Etherpad for co-operation/collaboration learning analytics

The Etherpad at #MozParty NewcastleOne of my data-sources is the set of etherpads which were used to write (mostly in small groups) a report. This data includes the final output (obviously) including some basic formatting, across which we could look for the presence of URLs and cue-phrases, etc. It also includes the whole revision history of each etherpad.

I’ve been looking around for some code to help me out, and to my surprise it appears (a) not much learning research has been done on such data (specifically using trace-data, rather than video, etc.) and (b) where research has been conducted, it’s with custom tools/code and not released.

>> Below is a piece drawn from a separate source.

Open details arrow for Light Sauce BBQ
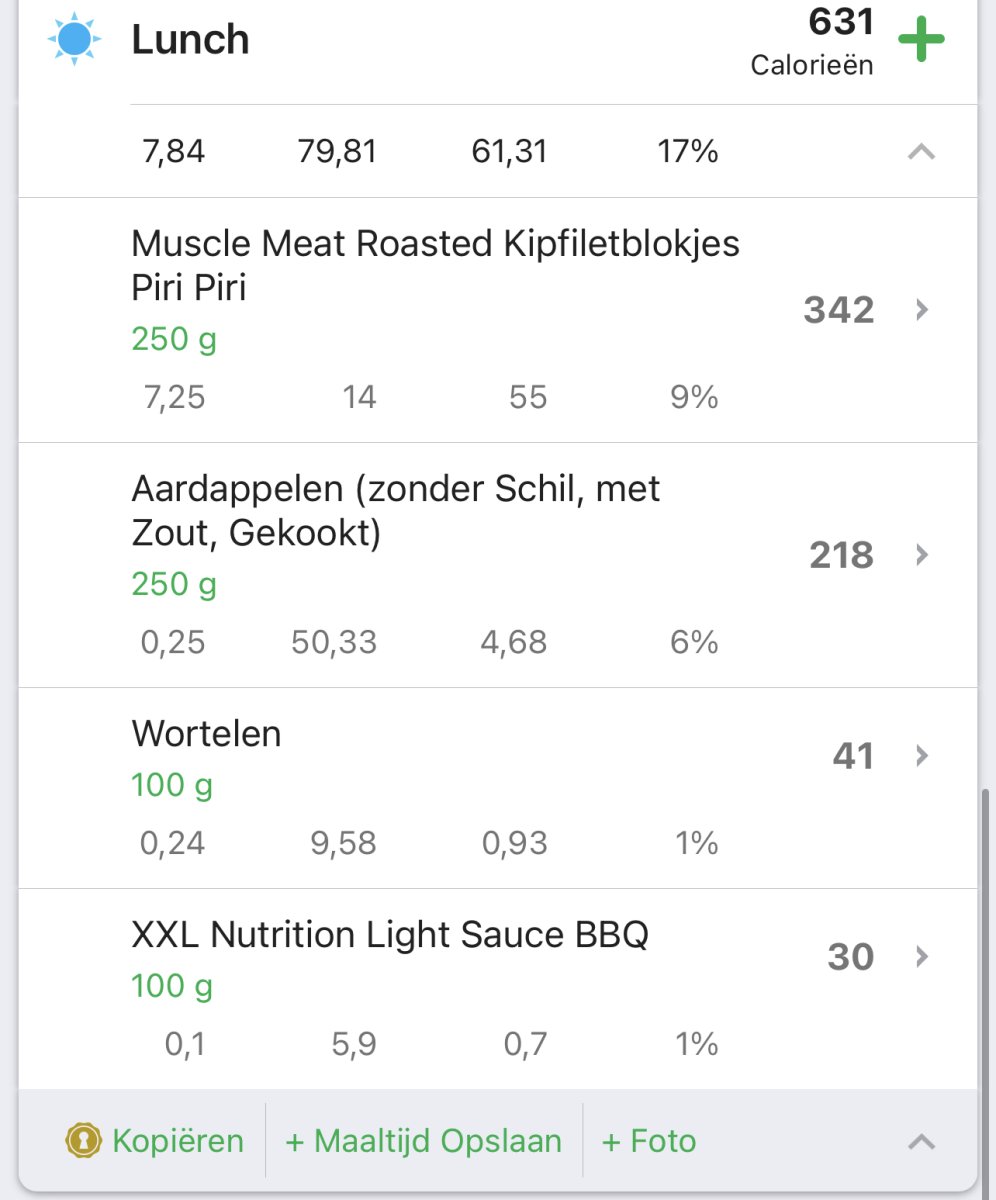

From the academic side, from a quick look on google scholar (first 10 pages of ~30 + some citation following, note this probably excludes some google-docs & wiki related research and similar) I found a few interesting things:

  1. This cool project – Collabode – which developed a collaborative real-time coding space using Etherpad+Eclipse alludes to such analysis in the paper about it, but I can’t see any expansion or available code.
  2. Stian Haklav has also talked about some cool ideas around etherpad idea-convergence and scripts to work with etherpads.
  3. Another paper (Hirsch, Benjamin, et al. “Collaborative learning in action.Teaching, Assessment and Learning for Engineering (TALE), 2013 IEEE International Conference on. IEEE, 2013.) which used an etherpad describes analysis, but again without code:  “Each keystroke entered into the CLEs collaborative editing pad is recorded, including edits, deletes, copy/pastes, etc., and is stored in a database. A statistics module was built in order to visually display information about the pad (see Fig. 2), including a breakdown of each students contribution (such as typed characters, final characters, copy/paste/delete actions) along with a means to see how students contributed to the pad over time. This tool can be accessed by faculty in order to assist in forming an understanding of each individual’s contribution to a collaborative assignment.”
  4. Similar paper: Vahakangas, Taneli, and Joel Pyykko. “VisciPad: Peeking into a Collaborative Creative Writing Project in Elementary School.Creating, Connecting and Collaborating through Computing (C5), 2012 10th International Conference on. IEEE, 2012.
  5. Which cites this nice paper: Southavilay, Vilaythong, Kalina Yacef, and Rafael A. Calvo. “Process Mining to Support Students’ Collaborative Writing.EDM. 2010. which used process mining (ProM) and an LSA tool to run analysis on contribution types on Google Docs contributions (again, I can’t see anything reproducible/downloadable). The tool is described in more detail in this paper Southavilay, Vilaythong, Kalina Yacef, and Rafael A. Calvo. “WriteProc: A framework for exploring collaborative writing processes.ADCS 2009 (2009): 129.
  6. Liu, M., Calvo, R. A., & Pardo, A. (2013, July). Tracer: A Tool to Measure and Visualize Student Engagement in Writing Activities. In Advanced Learning Technologies (ICALT), 2013 IEEE 13th International Conference on (pp. 421-425). IEEE.  – Tracer looks interesting, but I can’t see any code
  7. Southavilay, V., Yacef, K., Reimann, P., & Calvo, R. A. (2013, April). Analysis of collaborative writing processes using revision maps and probabilistic topic models. In Proceedings of the Third International Conference on Learning Analytics and Knowledge (pp. 38-47). ACM.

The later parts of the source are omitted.